Alinsky isn't running for president either. And both Alinsky and Chavez were having fun. Santorum was dead serious.
But, see, this is why I don't think we should assume that Mitt Romney is a guaranteed loser. He's by far the weakest link in his own campaign, but his people are pretty good. They're working this quote -- and I have to wonder whether they're the ones who brought it to Right Wing Watch's attention in the first place. I have to wonder why similar quotes are showing up at lefty blogs. Is Team Romney spreading the opposition-research wealth? I wouldn't rule that out.
4 comments:
Just to be clear: to the extent that it is damaging within the GOP primary, it's damaging because he's naming Satan. (Obviously, having his surrogates call that wacko entails huge risks for Romney. But that's another story.) It's not damaging because it attacks mainline Protestant denominations. As I explained previously, there is no downside (within the GOP) for Santorum to attack the mainline Protestants (anyone who could conceivably object is already backing Romney).

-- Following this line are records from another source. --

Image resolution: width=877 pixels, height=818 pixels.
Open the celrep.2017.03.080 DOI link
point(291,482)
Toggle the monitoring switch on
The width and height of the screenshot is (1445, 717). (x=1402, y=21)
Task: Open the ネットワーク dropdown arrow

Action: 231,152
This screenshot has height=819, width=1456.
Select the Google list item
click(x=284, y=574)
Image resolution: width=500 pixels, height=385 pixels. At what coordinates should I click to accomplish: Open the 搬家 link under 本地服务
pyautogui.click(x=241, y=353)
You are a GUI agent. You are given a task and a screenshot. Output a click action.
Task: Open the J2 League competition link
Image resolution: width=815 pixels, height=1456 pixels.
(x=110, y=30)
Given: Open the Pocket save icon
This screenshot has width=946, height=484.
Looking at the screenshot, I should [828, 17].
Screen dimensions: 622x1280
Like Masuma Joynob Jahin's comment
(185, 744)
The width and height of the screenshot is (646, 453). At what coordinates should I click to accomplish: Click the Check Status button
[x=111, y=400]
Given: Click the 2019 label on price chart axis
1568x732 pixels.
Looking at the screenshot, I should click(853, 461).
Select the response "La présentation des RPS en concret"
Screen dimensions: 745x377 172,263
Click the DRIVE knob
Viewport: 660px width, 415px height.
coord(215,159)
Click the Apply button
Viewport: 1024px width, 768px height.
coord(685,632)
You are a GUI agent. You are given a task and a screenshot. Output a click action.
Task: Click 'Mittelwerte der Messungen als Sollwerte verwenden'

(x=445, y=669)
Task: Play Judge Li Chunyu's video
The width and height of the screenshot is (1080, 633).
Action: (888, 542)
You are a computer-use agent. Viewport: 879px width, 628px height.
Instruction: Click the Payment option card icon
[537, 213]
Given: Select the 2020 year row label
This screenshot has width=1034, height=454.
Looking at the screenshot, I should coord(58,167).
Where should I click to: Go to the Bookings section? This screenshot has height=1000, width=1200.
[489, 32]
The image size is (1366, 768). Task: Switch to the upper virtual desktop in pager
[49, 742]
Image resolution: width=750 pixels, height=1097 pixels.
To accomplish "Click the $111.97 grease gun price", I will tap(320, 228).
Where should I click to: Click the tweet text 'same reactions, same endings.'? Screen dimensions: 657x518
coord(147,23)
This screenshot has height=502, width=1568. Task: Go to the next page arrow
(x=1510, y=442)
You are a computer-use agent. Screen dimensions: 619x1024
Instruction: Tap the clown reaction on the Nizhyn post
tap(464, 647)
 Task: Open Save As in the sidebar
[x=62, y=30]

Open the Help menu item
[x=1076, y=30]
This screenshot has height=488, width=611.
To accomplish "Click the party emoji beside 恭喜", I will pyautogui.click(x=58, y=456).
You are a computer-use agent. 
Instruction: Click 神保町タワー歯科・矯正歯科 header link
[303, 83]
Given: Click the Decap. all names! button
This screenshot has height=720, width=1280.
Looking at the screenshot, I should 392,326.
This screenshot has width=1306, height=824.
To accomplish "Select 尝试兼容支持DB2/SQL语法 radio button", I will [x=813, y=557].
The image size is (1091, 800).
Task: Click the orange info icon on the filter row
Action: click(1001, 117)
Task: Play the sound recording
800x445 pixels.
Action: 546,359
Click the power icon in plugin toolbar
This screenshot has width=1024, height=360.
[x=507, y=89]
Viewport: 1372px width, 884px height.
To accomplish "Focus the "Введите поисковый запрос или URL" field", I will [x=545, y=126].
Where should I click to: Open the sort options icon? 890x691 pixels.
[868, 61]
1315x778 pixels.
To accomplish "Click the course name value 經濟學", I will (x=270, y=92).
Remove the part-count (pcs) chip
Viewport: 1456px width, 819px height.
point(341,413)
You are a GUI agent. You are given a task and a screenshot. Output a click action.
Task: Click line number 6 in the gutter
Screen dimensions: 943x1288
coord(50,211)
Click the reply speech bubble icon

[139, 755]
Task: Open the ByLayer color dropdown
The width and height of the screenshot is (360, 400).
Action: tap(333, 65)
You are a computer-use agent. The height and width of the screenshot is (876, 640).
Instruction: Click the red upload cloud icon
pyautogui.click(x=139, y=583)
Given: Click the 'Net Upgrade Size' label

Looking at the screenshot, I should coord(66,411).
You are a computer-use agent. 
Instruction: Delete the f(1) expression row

I think you can denounce the mainline churches as satanic in a lot of right-wing venues, with impunity. I think it might be different in the days before a primary (or at least in a non-Southern primary), when reporters are on the ground can actually go into a mainline church and interview the people insulted.
It's like reading a fantasy novel. A poorly written one.
There's no hope for humanity, we deserve whatever we get.
Limbaugh knows that, sooner or later, he will likely need to pivot back to support the Republican nominee (that is, Romney), so he's not going to go too far out on that limb.
Santorum, of course, can denounce the mainline churches as satanic as much as he pleases, for as much good as it's going to do him. The mainline church people aren't his voters (never mind his base).